Republicans and Democrats have reached a deal that substantially increases the prospects for passage of a massive farm bill in the Senate. The Senate will vote on 73 amendments and then vote on passage. According to Senate Agriculture Committee chairwoman Debbie Stabenow (D‑MI), the deal “is really an example of the Senate coming together to agree to get things done.”
It’s also an example of Republicans and Democrats coming together to fleece taxpayers. Chris Edwards and I noted this in an op‐ed we penned yesterday for The Hill:
Pundits claim that partisanship is creating gridlock in Washington. But in the Senate, the two parties still know how to make bipartisan deals on big government subsidy legislation. That chamber may move ahead with a massive agriculture bill that would spend almost $1 trillion over the next decade. Supporters are calling it a “reform” bill because it would trim a measly two percent from projected spending over the period.
Sen. Stabenow crowed that “We are now closer than ever to achieving real reform in America’s agriculture policy.” Here’s our response to that claim:
This year, Farm Bill supporters are claiming that their bill represents major a “reform.” It is true that the Senate bill would end some types of subsidies, such as “direct payments.” However, it would replace them with new subsidies, such as a “shallow loss” program to deliver more aid if farm revenues fell below the high levels of recent years. This new program could end up costing as much or more than direct payments, and may cause more distortions to agricultural markets…Real reform would entail abolishing farm subsidy programs and not replacing them with anything — except with the natural entrepreneurial skills of farm businesses.
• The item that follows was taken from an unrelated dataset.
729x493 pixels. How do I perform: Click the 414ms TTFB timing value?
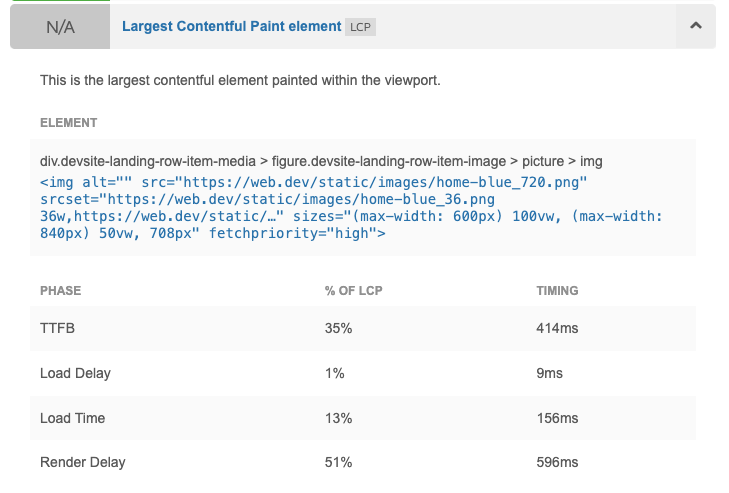pyautogui.click(x=556, y=327)
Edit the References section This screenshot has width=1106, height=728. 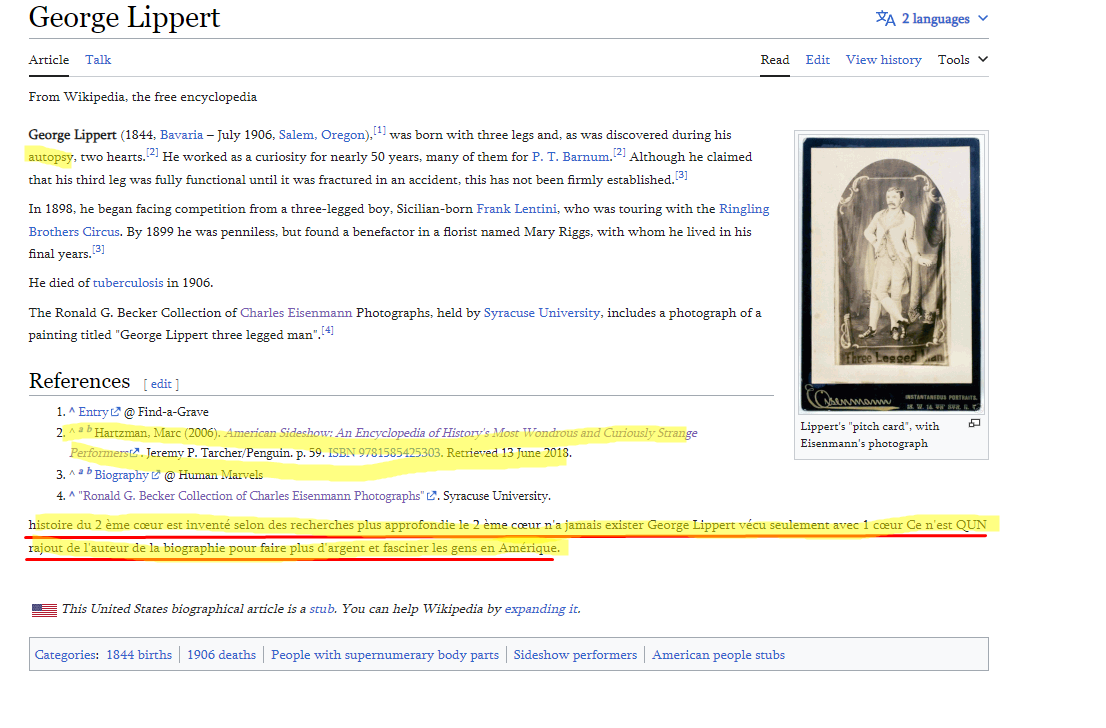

Assuming that Stabenow & Co. have to votes for passage, attention is going to turn to the Republican‐controlled House. Edwards and I note that thus far Speaker John Boehner (R‑OH) and his lieutenants have been silent on the Senate version of the farm bill, which is curious because the House leadership has made its intentions clear on other major bills that the Senate wants to pass before the November elections:
Perhaps the House leadership is hoping that the Senate bill goes down in flames before they have to make any decisions on it. After all, House Republicans that favor major cuts to farm subsidies will face internal opposition. The House Agriculture Committee chairman, for example, is Rep. Frank Lucas of Oklahoma, who is a National Association of Wheat Growers “Wheat Champion.” For the passage of the last major Farm Bill in 2008, 100 House Republicans helped the Democrats override President Bush’s veto of that spending monstrosity.